-- START Source text --
Rail Travel in Australia with Great Southern Rail 1: The Indian Pacific (from Sydney via) Adelaide to Perth

Indian Pacific train AustraliaThis was the journey that got us thinking about the train in the first place. Originally we had envisaged driving from Adelaide to Perth, but it soon became evident that this wasn’t a good idea in the limited time we had. The 2659 kilometre journey across a treeless plain, 478 of those kms driven in a straight line, sounded less than appealing. The Indian Pacific makes the trip in 3 days, so you get to enjoy the scenery without having to endure the ennui.

The truly treeless Nullarbor plain
The truly treeless Nullarbor plain
The Matilda Cafe aboard the Indian Pacific
The Matilda Cafe aboard the Indian Pacific
Will you look at that leg room!
Will you look at that leg room!

At first we were somewhat apprehensive at the thought of spending more than 48 hours cooped up in a train, sleeping in our seats, only breaking the journey in a ghost town and a mining town along the way.

By the time we had reached Perth, we were fully-fledged train enthusiasts and eagerly awaiting the rest of our rail journeys across Australia. The seats aboard the famous Great Southern Rail trains – the Indian Pacific and the Ghan – are spacious and comfortable, afford ample leg room and recline back far enough to enable a good night’s sleep… and that’s just the economy class, aka Red Service. The staff are helpful and friendly and we invariably got to know half the people in our carriage, making it even easier to pass the time.

While some time can be wasted just sitting back and watching the world go by, when that world remains effectively unchanged for several thousand kilometres, the fascination of the Nullarbor can get a bit tired. By the second day, any distraction is welcome, so hundreds of train travellers eagerly spill onto the nonexistent platform of ghost town Cook, “one of the most isolated outposts on the Nullarbor Plain”. Cook has a population of four humans and just enough flies to make re-boarding the train seem like a rather pleasing prospect.


The rest of the Nullarbor offers the opportunity to spot herds of wild camels, horses and the occasional cow or sheep (beggars can’t be choosers, so even cattle sightings are greeted as highlights of the trip).

A statue of Paddy Hannan, the man who found the gold in Kalgoorlie, offers a drink from his
Get your mind out of the gutter! A statue of Paddy Hannan, the man who found the gold in Kalgoorlie, offers a drink from his water bag

By the time the train reached Kalgoorlie, Australia’s largest gold mining town, we were giddy at the prospect of a town with pubs, supermarkets, pubs, pubs and more pubs… even if, three hours into our stopover, I got so paranoid about missing the train, that we actually headed back to the station early. The Indian Pacific was only running once a week at that time of year and Kalgoorlie is not a town to get stuck in for a week.
-- END Source text --
● **The exercise**:
Transcribe, word for word, the passage of the Indian Pacific travel text between "At first we" and "along the way.", inclusive.
-- START Recorded information --
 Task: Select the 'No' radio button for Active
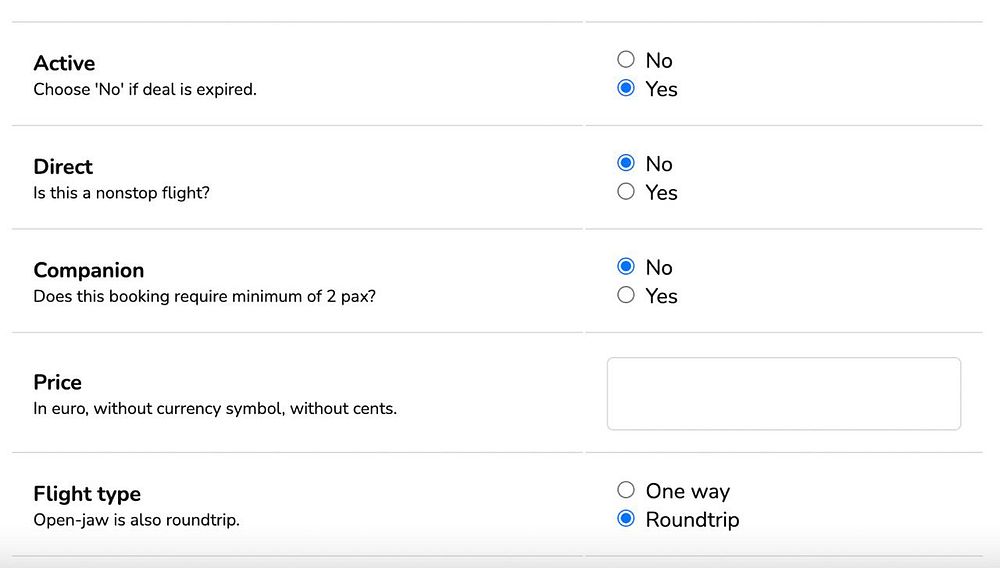click(x=626, y=60)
-- END Recorded information --
● **Solution to this problem**:
At first we were somewhat apprehensive at the thought of spending more than 48 hours cooped up in a train, sleeping in our seats, only breaking the journey in a ghost town and a mining town along the way.